- **EXERCISE MATERIAL**
>>>>

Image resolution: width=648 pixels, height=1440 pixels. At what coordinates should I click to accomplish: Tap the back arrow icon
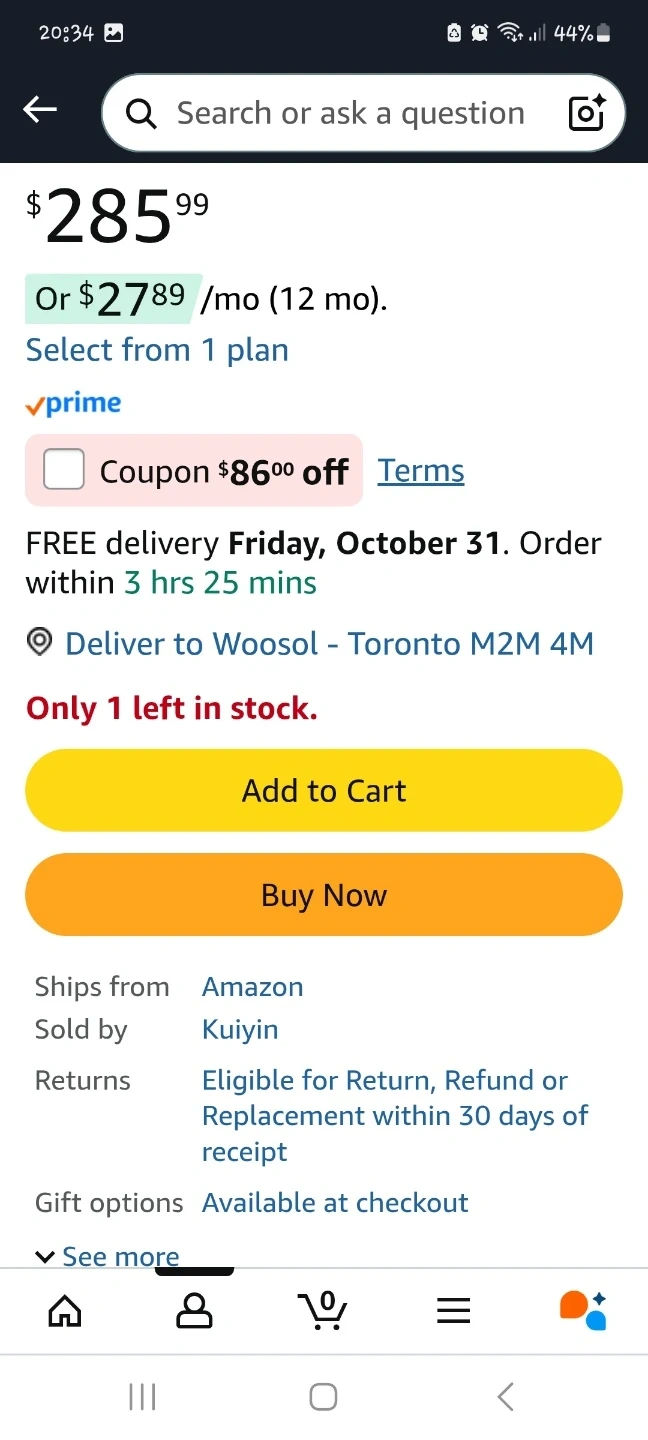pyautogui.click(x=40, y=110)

<<<<
>>>>

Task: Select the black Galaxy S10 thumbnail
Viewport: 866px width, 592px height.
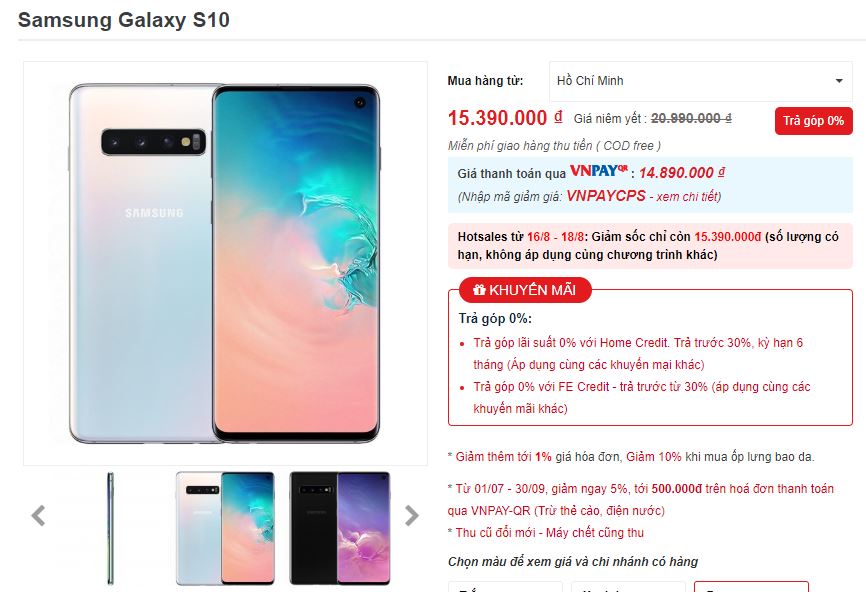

<<<<
>>>>

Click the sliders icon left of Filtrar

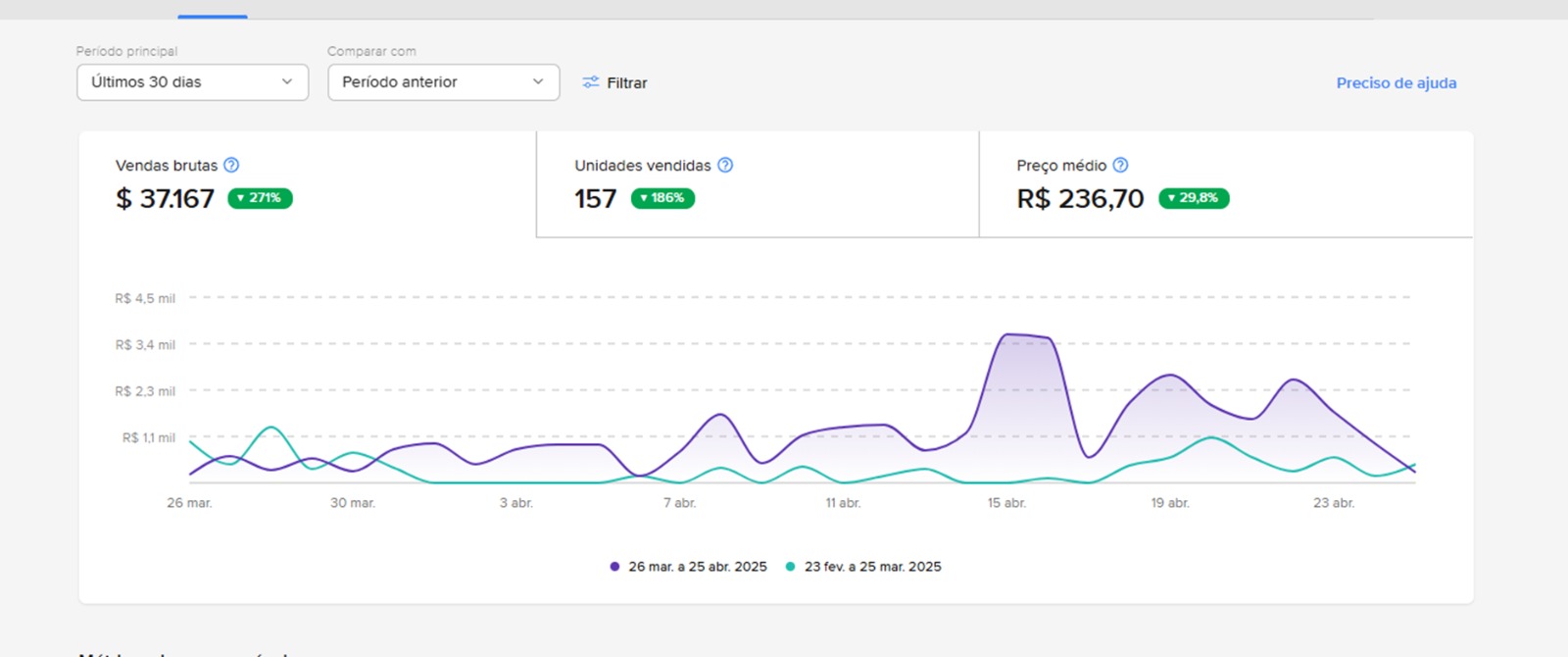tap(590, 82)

<<<<

- **YOUR INSTRUCTIONS**
Everything from the line with "Task: Select the black Galaxy S10 thumbnail" through the line with "Viewport: 866px width, 592px height." in the listing above must be retyped exactly, with nothing added.

- **REPLY TO THE TASK**
Task: Select the black Galaxy S10 thumbnail
Viewport: 866px width, 592px height.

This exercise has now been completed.